ALEXIS NOUSS (Université d’Aix-Marseille / Collège d’études mondiales) hob in seiner Vorstellung der Projekte von Mitarbeiterinnen und Mitarbeitern seines Lehrstuhls „Exil et migration“ insbesondere die Aktualität des Phänomens „Exil“ hervor. Vor dem Hintergrund des derzeitigen „Exil de masse“ stellte er die Frage, ob die aktuelle Entwicklung lediglich ein weiteres Kapitel in der Geschichte der Migration darstelle, oder ob es sich hierbei um ein vollkommen neues Phänomen handle. Anders als vorher in der Neuzeit sei laut Nouss die Frage der Geographisierung für das Mittelalter besser geklärt. Während man heute beispielsweise verallgemeinernd von „den Migranten“ spreche, seien für frühere Zeiten die Wege der Migranten deutlicher lokalisiert worden, das heißt man spezifizierte beispielsweise, dass es sich bei einer Person um einen nach Frankreich immigrierten Polen handelt. Diese Entwicklung lässt auf einen Bruch in der Wahrnehmung des Phänomens der Migration schließen. Zu einem besseren Verständnis der aktuellen Entwicklung hob Nouss die Bedeutung der Historisierung des Phänomens hervor, wobei er jedoch davon ausgeht, dass die derzeitige Frage nach den rechtlichen Aspekten von Exil und Migration als vergleichsweise neue Dimension des Phänomens zu werten sei. Daneben betrachtet er die räumliche Dimension von Exil kontrovers. Nouss betonte, dass Exil im allgemeinen Verständnis insbesondere räumlich definiert werde, wohingegen dieser Aspekt für Exilanten eine eher untergeordnete Rolle spiele.

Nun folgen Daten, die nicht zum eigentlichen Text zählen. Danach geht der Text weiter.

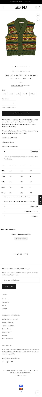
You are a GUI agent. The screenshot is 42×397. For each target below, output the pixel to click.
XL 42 (25, 94)
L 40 (18, 94)
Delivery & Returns (8, 322)
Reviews (4, 335)
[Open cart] (39, 7)
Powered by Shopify (21, 375)
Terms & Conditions (8, 326)
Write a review (21, 239)
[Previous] (12, 66)
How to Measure (7, 339)
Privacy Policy (6, 329)
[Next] (29, 66)
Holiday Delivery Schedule (10, 319)
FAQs (4, 305)
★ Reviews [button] (40, 200)
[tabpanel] (21, 179)
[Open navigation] (3, 7)
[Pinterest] (12, 362)
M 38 (11, 94)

Ebenso wie Alexis Nouss ging auch JEAN-CLAUDE SCHMITT (École des hautes études en sciences sociales), der die Sektion „Exil, individuation et temporalités“ einleitete, davon aus, dass die Struktur von Exil und Migration in der heutigen Zeit anders als in früheren Zeiten gestaltet sei, insbesondere auch in Bezug auf rechtliche Aspekte. Speziell für das Individuum bedeute das Exil, wie Schmitt erläuterte, eine Reorganisation des Ichs auf sozialer und individueller Ebene und berge zugleich zeitliche und räumliche Implikationen, auf die in den Beiträgen dieses thematischen Blockes näher eingegangen wurde.

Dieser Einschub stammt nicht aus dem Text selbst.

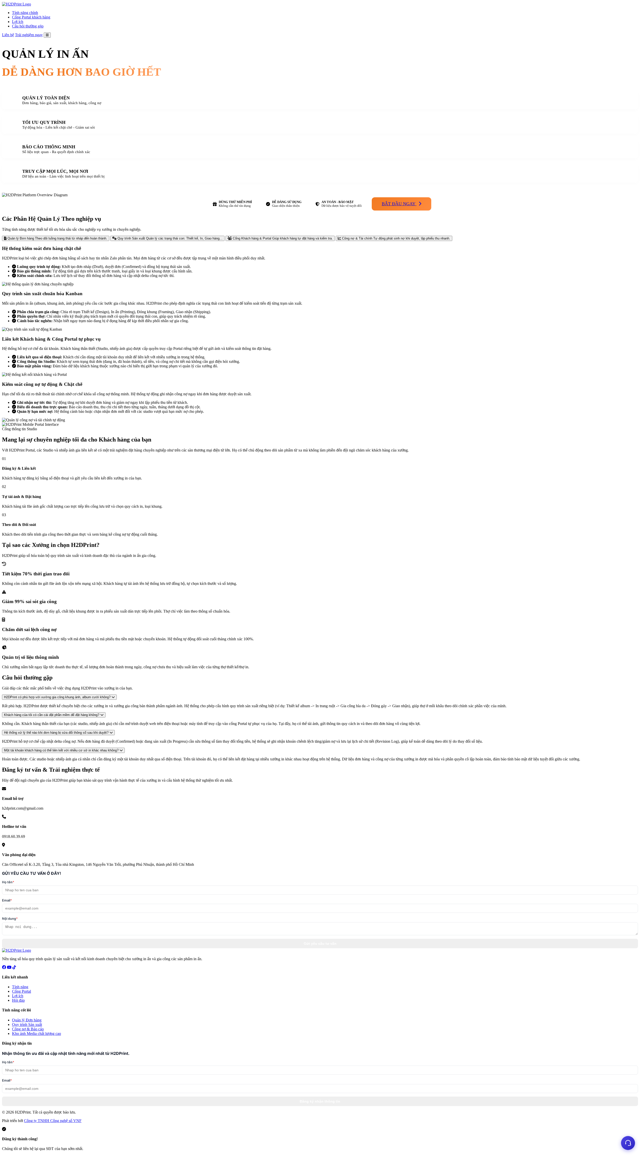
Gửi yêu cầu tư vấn (320, 943)
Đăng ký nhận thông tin (320, 1101)
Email (7, 900)
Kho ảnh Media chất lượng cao (36, 1033)
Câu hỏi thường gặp (28, 26)
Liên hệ (8, 35)
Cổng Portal (21, 991)
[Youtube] (9, 967)
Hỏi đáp (18, 1000)
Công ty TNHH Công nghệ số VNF (53, 1121)
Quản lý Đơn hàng (27, 1020)
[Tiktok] (14, 967)
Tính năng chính (25, 12)
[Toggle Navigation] (47, 35)
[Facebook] (4, 967)
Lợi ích (17, 21)
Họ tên (8, 882)
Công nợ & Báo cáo (28, 1029)
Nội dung (10, 919)
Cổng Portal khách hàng (31, 17)
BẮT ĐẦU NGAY (399, 203)
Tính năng (20, 987)
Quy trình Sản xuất (27, 1024)
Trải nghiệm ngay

GIULIANO MILANI (La Sapienza di Roma) ging in seinem Beitrag auf die subjektive Wahrnehmung sowie die Kompetenzentwicklung des Individuums im Exil näher ein. Demgemäß sei bei der subjektiven Wahrnehmung durch eine Person zu berücksichtigen, dass ein Exil zumeist Folgen moralischer und physischer Natur mit sich bringe, unabhängig davon, ob es sich um eine politisch oder wirtschaftlich motivierte Emigration handle. In der Mittelalterforschung, so Milani, spiele die sogenannte „subjectivité“ bereits eine wesentliche Rolle. Zur Untersuchung dieser Kategorie befürwortet Milani eine methodische Herangehensweise, die nicht, wie lange Zeit in der Forschung üblich, ausschließlich die negativen Aspekte eines Exils herausarbeite und ferner komparativ angelegt sein sollte. Der Frage nach den Potentialen und der Entwicklung im Exil näherte sich Milani über Dante und dessen Commedia an. Er nannte ihn als Beispiel für die von Brecht erläuterte Dialektik, wonach Personen zwar infolge eines Wandels bzw. bestimmter Bedingungen emigrieren, aus ihrem Exil heraus diese Verhältnisse jedoch genauestens beobachten. Dante, der sein Exil als ungerecht empfand und sich selbst infolge einer Erfahrungen wandelte, verfasste in der Zeit seiner Verbannung die Commedia, die einerseits als Quelle für die subjektiven Erfahrungen Dantes, andererseits aber auch als Quelle für die Beschreibung der Zeitverhältnisse gelesen werden kann.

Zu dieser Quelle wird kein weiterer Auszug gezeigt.